---------- Material supplied ----------

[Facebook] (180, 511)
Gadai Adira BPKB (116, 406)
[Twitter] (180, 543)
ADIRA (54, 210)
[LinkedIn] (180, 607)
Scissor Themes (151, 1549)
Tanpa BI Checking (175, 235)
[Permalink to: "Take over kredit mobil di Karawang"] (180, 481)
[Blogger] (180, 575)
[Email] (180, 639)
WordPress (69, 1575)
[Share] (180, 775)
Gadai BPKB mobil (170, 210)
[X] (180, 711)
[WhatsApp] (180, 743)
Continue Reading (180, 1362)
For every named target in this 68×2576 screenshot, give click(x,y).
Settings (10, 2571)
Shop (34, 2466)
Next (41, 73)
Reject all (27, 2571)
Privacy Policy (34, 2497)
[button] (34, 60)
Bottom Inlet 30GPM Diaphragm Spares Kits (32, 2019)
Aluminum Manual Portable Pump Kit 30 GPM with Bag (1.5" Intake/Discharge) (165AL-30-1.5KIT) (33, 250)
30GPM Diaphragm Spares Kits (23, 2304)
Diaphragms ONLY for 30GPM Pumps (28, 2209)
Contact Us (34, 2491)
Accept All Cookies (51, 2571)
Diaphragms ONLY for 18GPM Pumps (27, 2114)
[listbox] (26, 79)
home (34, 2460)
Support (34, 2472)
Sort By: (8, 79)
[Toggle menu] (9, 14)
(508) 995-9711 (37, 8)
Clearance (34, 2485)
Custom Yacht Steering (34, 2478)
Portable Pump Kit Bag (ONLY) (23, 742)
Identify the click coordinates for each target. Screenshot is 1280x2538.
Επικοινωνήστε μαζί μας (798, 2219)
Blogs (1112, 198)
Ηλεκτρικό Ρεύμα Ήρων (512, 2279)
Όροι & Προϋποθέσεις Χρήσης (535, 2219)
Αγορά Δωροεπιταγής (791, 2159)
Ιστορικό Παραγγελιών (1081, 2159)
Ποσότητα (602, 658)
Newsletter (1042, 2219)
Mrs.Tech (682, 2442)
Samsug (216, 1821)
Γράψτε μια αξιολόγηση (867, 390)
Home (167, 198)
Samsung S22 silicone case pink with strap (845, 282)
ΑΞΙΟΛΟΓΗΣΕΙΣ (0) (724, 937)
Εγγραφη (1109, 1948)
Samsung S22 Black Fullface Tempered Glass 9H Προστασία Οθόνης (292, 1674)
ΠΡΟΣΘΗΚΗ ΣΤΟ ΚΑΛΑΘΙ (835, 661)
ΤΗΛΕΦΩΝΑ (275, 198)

----------

Work instructions:
From the first line to the last, repeat the records exactly.

Task output:
[Facebook] (180, 511)
Gadai Adira BPKB (116, 406)
[Twitter] (180, 543)
ADIRA (54, 210)
[LinkedIn] (180, 607)
Scissor Themes (151, 1549)
Tanpa BI Checking (175, 235)
[Permalink to: "Take over kredit mobil di Karawang"] (180, 481)
[Blogger] (180, 575)
[Email] (180, 639)
WordPress (69, 1575)
[Share] (180, 775)
Gadai BPKB mobil (170, 210)
[X] (180, 711)
[WhatsApp] (180, 743)
Continue Reading (180, 1362)
For every named target in this 68×2576 screenshot, give click(x,y).
Settings (10, 2571)
Shop (34, 2466)
Next (41, 73)
Reject all (27, 2571)
Privacy Policy (34, 2497)
[button] (34, 60)
Bottom Inlet 30GPM Diaphragm Spares Kits (32, 2019)
Aluminum Manual Portable Pump Kit 30 GPM with Bag (1.5" Intake/Discharge) (165AL-30-1.5KIT) (33, 250)
30GPM Diaphragm Spares Kits (23, 2304)
Diaphragms ONLY for 30GPM Pumps (28, 2209)
Contact Us (34, 2491)
Accept All Cookies (51, 2571)
Diaphragms ONLY for 18GPM Pumps (27, 2114)
[listbox] (26, 79)
home (34, 2460)
Support (34, 2472)
Sort By: (8, 79)
[Toggle menu] (9, 14)
(508) 995-9711 (37, 8)
Clearance (34, 2485)
Custom Yacht Steering (34, 2478)
Portable Pump Kit Bag (ONLY) (23, 742)
Identify the click coordinates for each target. Screenshot is 1280x2538.
Επικοινωνήστε μαζί μας (798, 2219)
Blogs (1112, 198)
Ηλεκτρικό Ρεύμα Ήρων (512, 2279)
Όροι & Προϋποθέσεις Χρήσης (535, 2219)
Αγορά Δωροεπιταγής (791, 2159)
Ιστορικό Παραγγελιών (1081, 2159)
Ποσότητα (602, 658)
Newsletter (1042, 2219)
Mrs.Tech (682, 2442)
Samsug (216, 1821)
Γράψτε μια αξιολόγηση (867, 390)
Home (167, 198)
Samsung S22 silicone case pink with strap (845, 282)
ΑΞΙΟΛΟΓΗΣΕΙΣ (0) (724, 937)
Εγγραφη (1109, 1948)
Samsung S22 Black Fullface Tempered Glass 9H Προστασία Οθόνης (292, 1674)
ΠΡΟΣΘΗΚΗ ΣΤΟ ΚΑΛΑΘΙ (835, 661)
ΤΗΛΕΦΩΝΑ (275, 198)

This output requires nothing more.